If they were contemplating an appeal, they could have requested
reasons the day after the order was made or as soon thereafter
as
possible. I was not in chambers when the notice requesting reasons
was served on Friday afternoon and only this morning did I
have sight
thereof. In view of the urgency of the matter, however, I am prepared
to give brief reasons for the order.
[3] The first applicant was represented by Mr M Donen SC, assisted by
Ms H Rabkin-Naicker, the second to fourth applicants were represented
by Mr S C Kirk-Cohen SC assisted by Mr T Masuku, and the first
respondents were represented by Mr A Coetzee. There was no
representation
for the second and third respondents, who indicated
that they would abide by the decision of this court. The court
expresses its
appreciation to the said counsel for their full heads
of argument and presentation of the cases on behalf of the respective
parties.
[4] This matter commenced on 16 December 2007, when some 1600
persons, to whom I shall refer as the first respondents, occupied
houses
in various stages of completion and built under the national
housing project colloquially referred to as N2 Gateway. On 24
December
2007, when I was on recess duty, the first respondents
approached this court for an order interdicting their eviction from
the said
houses. I granted the order in chambers on the basis that
the order in terms of which they were being evicted was stale in that
it
dated back to 23 October 2006 and had been granted by the
Bellville Magistrate’s Court at the instance of the second
respondent.
In addition I was of the view that it was inappropriate
for any eviction to be executed on Christmas Eve. For these reasons I
allowed
the matter to stand down to 3 January 2008, on which date I
set aside the stale order with a view to preventing its being used
again
for purposes of evicting any of the first respondents.

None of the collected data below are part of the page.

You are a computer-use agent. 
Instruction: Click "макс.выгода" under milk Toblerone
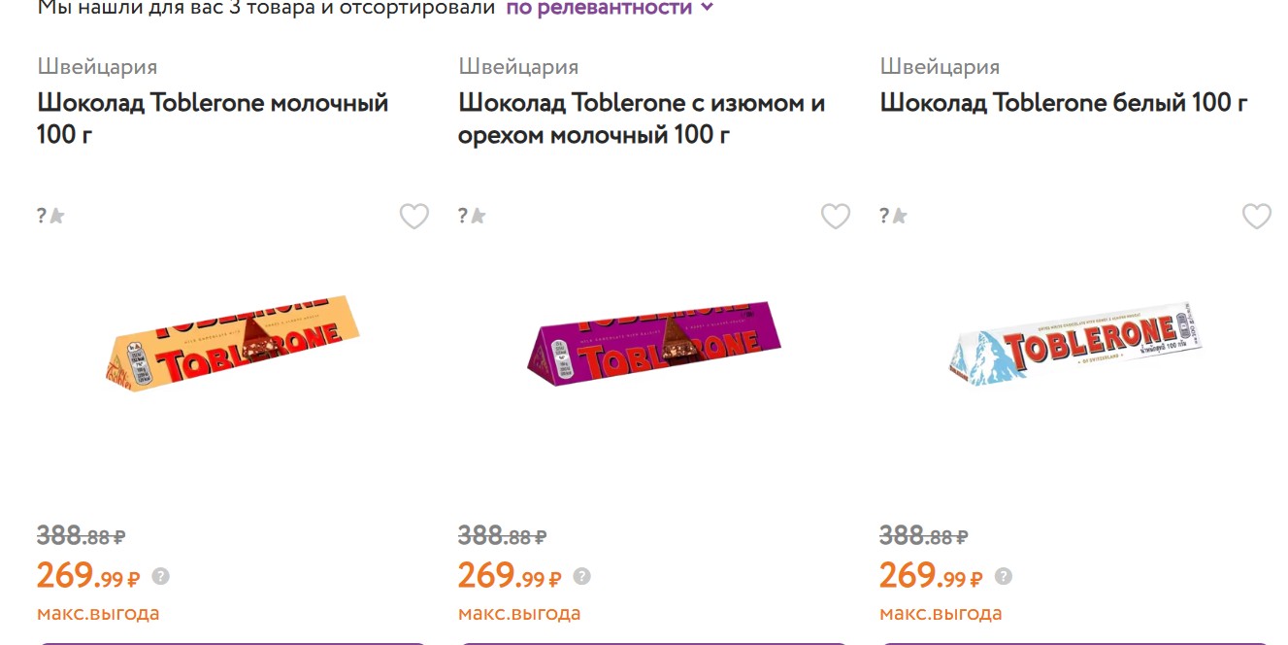[98, 613]
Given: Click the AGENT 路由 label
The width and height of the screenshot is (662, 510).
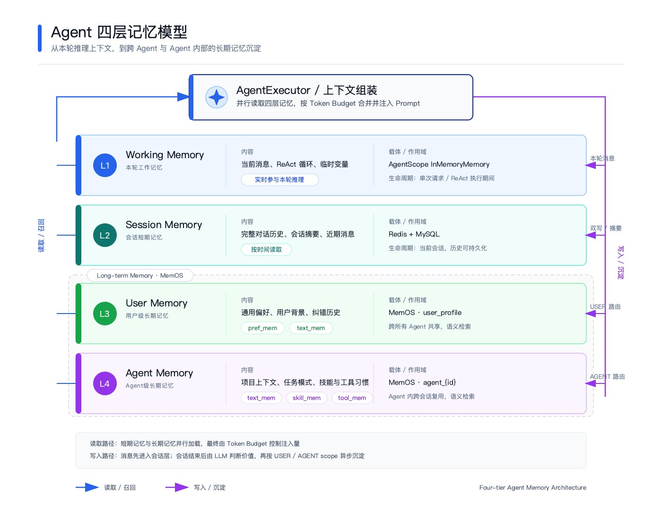Looking at the screenshot, I should (607, 376).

[5] The matter then stood down to 8 January 2008, when the applicants
filed their application and brought an application for directions,
in
terms of section 5(2) of the PIE Act, regarding service of their
proposed eviction application on the first respondents. I granted
such order and the matter stood down once again to 15 January 2008,
on which date, after hearing argument on behalf of the respective
parties, it was postponed to 29 January 2008 for hearing. The
respondents were to file answering papers by 21 January and the
applicants
were to reply thereto by 25 January 2008.
[6] The hearing commenced on 30 January 2008, when a group of
unlawful occupiers, who were not represented by the attorney and
counsel
acting for the first respondents, requested a postponement to
6 February 2008 to enable them to join forces with the first
respondents.
They were given leave to deliver supplementary answering
affidavits by 1 February 2008, to which the applicants had to reply
by 5
February 2008. After full argument had been heard, I granted the
eviction order in terms of a draft prepared by the applicants.
Although
the applicants initially sought an order that the first
respondents be evicted within forty-eight hours, I was not prepared
to do
so in view of the fact that their unlawful occupation of the
houses in question had been instigated by the third respondent, who
was, in terms of the order, interdicted from inciting third persons
to take possession of or occupy the houses unlawfully. By ordering
a
much later date than usual for vacating the houses, I believed that
this would give the first respondents sufficient time to arrange
for
returning to their previous homes or for acquiring alternative
accommodation. I requested them urgently to exercise patience
and to
give cooperation to the authorities so that the next phase of the
project could be completed as soon as possible and they
could stand
in line for future allocations, provided they qualified for housing.
[7] The first applicant participated in these proceedings in his
official capacity as the representative of the provincial executive
authority responsible for housing. The second applicant is a public
company described as the implementing agent for the N2 Gateway
project. In such capacity it contracted with the third and fourth
applicants, being members of a consortium with which the second
applicant contracted for building the said houses. It was not
disputed that the third and fourth applicants were in undisturbed
possession
of the houses prior to the unlawful occupation thereof by
the first respondents. That is also the basis on which such
applicants
have approached this court for a spoliation order inasmuch
as they do not qualify to bring an application in terms of the PIE
Act.
[8] The gist of the applicants’ case was that the houses unlawfully
occupied by the first respondents had been allocated, or were
in the
process of being allocated, to other parties, who were being severely
prejudiced by the conduct of the first respondents.
Much as this
court and all other role players sympathise with the first
respondents, many of whom had been on waiting lists for housing
for
long periods of time, this does not entitle them to take the law into
their own hands. If this should be sanctioned by the courts,
the rule
of law would be gravely transgressed and anarchy would ensue,
particularly if persons in authority, such as the third respondent,
should instigate and incite such conduct.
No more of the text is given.